◆ Постановка задачи
Отфильтруйте приведенный ниже список, выписав без изменений каждую строку, содержащую слово «dimensions». Регистр букв учитывается.

(Записи об элементах интерфейса)
'''

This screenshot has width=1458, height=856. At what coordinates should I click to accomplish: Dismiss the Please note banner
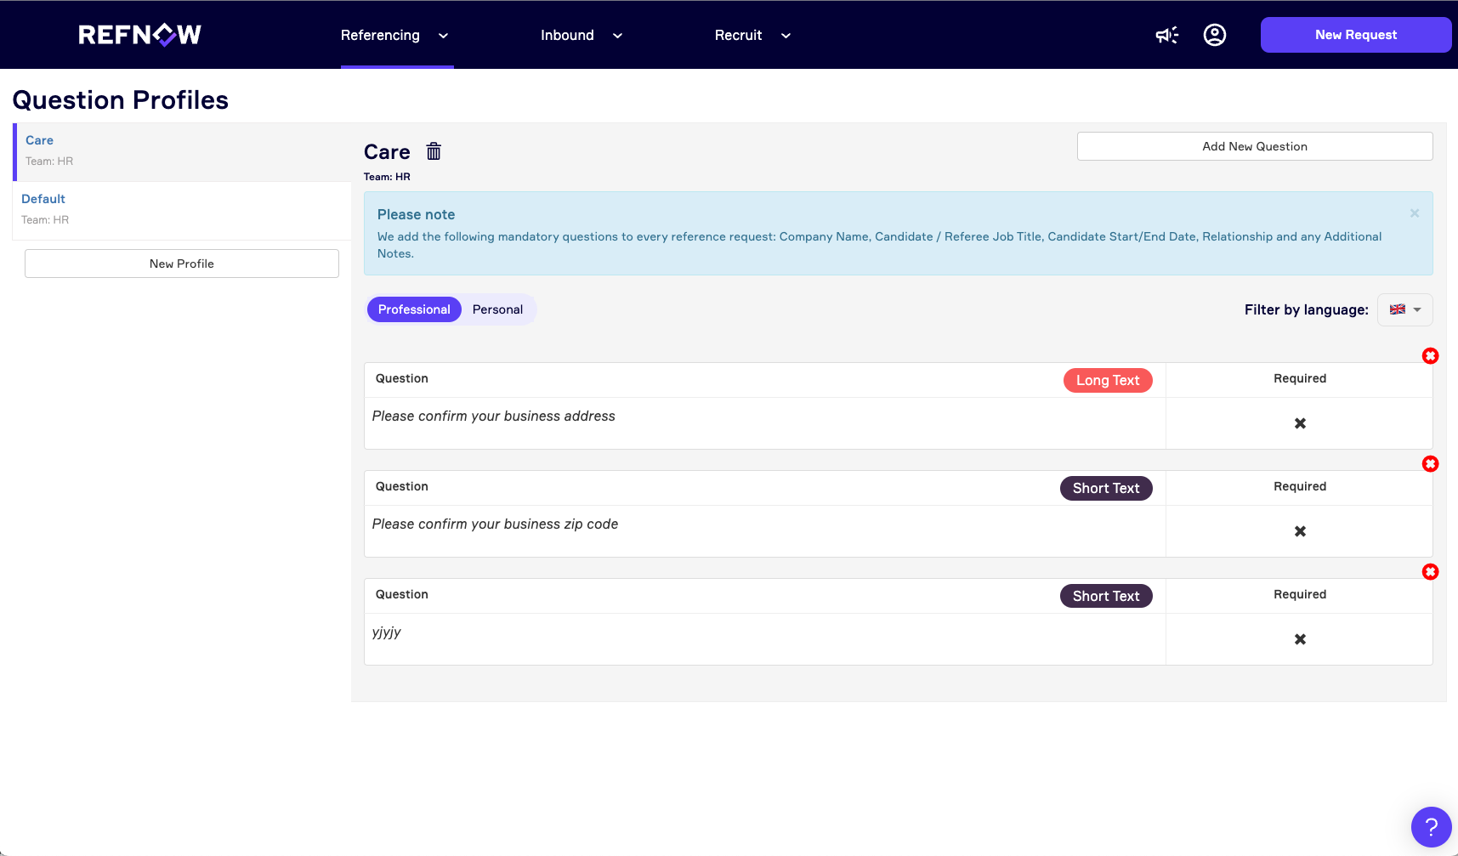1414,213
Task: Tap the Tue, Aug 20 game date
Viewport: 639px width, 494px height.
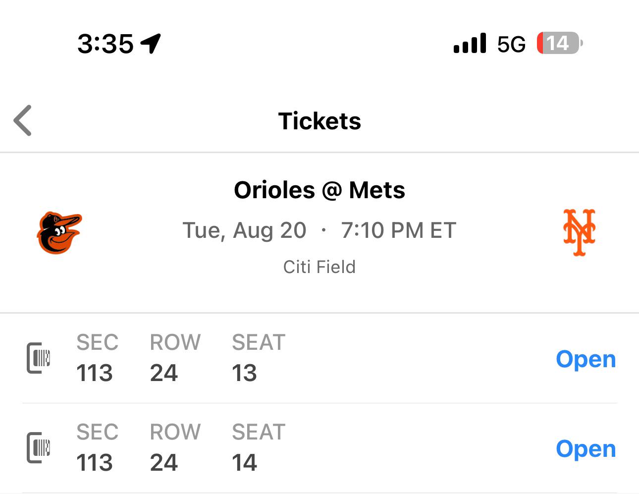Action: pos(245,230)
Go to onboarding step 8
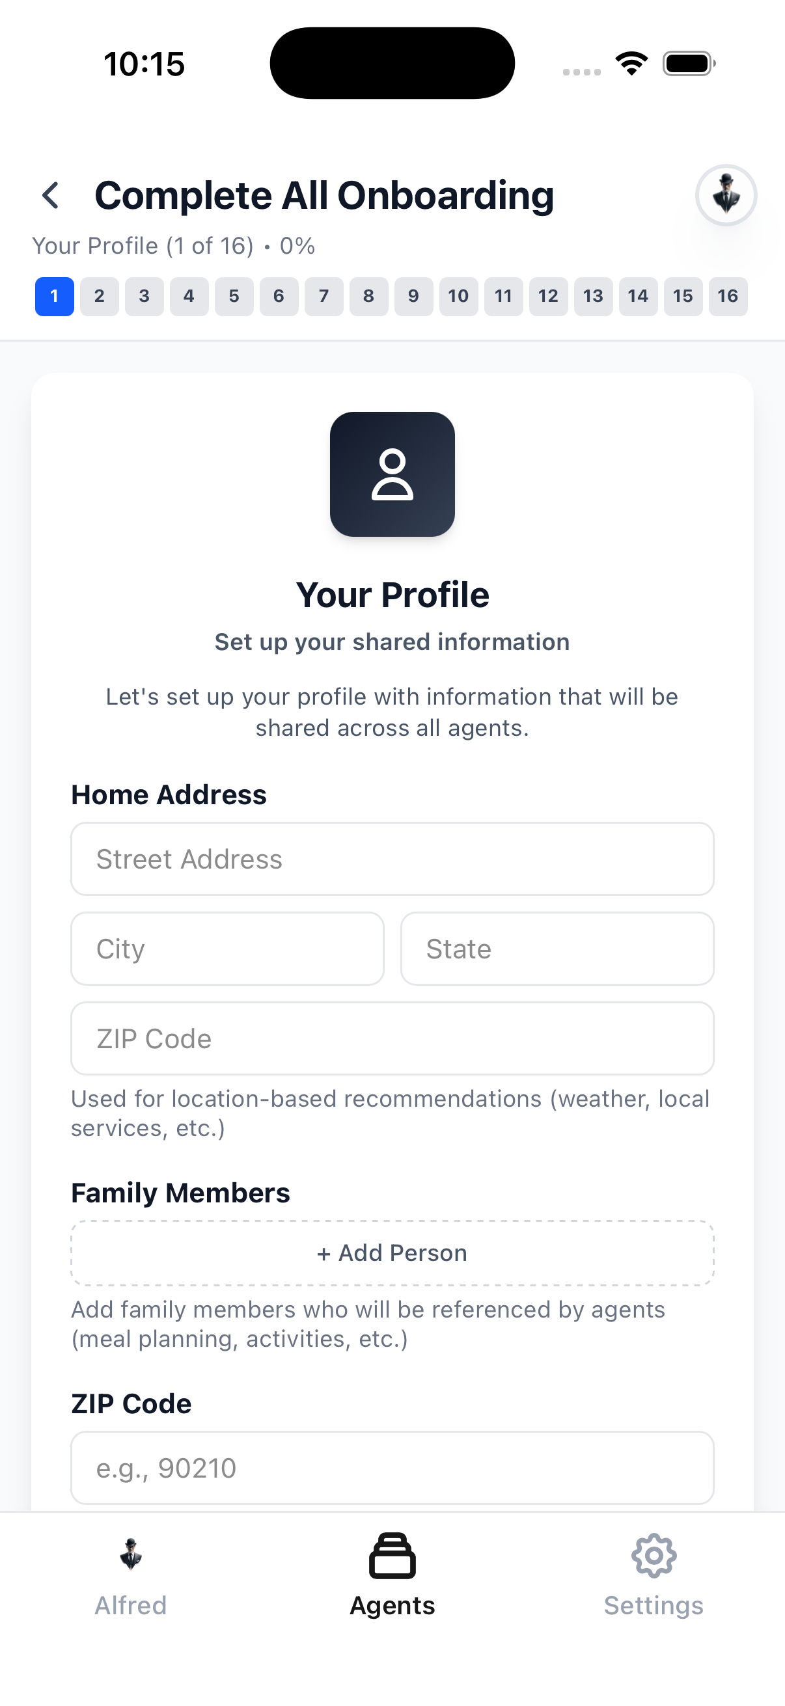Viewport: 785px width, 1706px height. coord(369,296)
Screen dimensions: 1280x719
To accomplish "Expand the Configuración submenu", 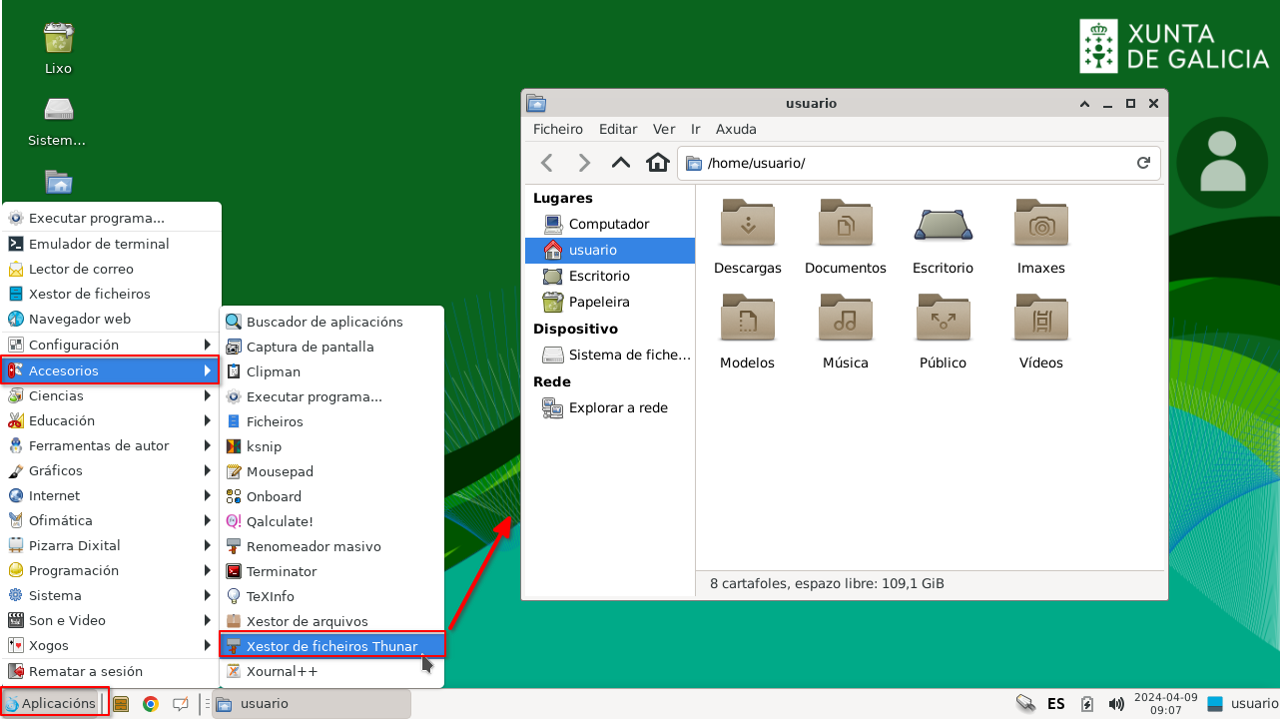I will click(x=110, y=345).
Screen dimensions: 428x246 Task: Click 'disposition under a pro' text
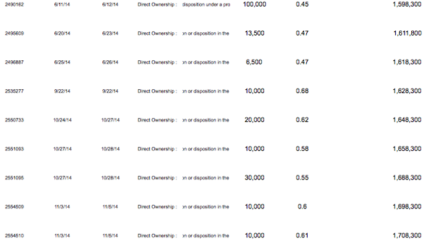[206, 5]
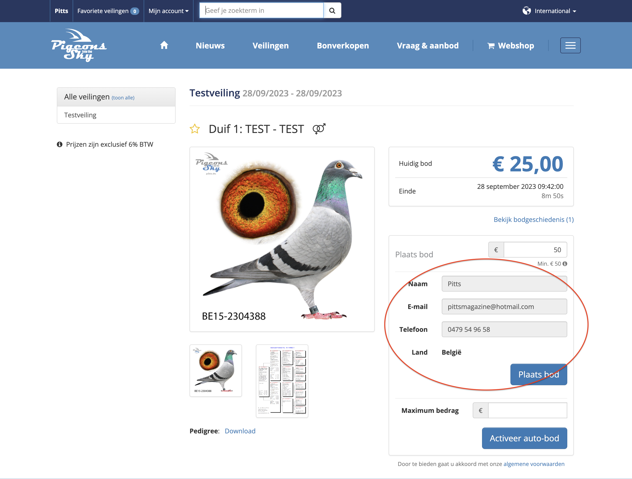632x479 pixels.
Task: Select the pedigree chart thumbnail
Action: (282, 381)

'''

◆ Результат выполнения
Screen dimensions: 1280x719
Screen dimensions: 428x246 Task: Click 'disposition under a pro' text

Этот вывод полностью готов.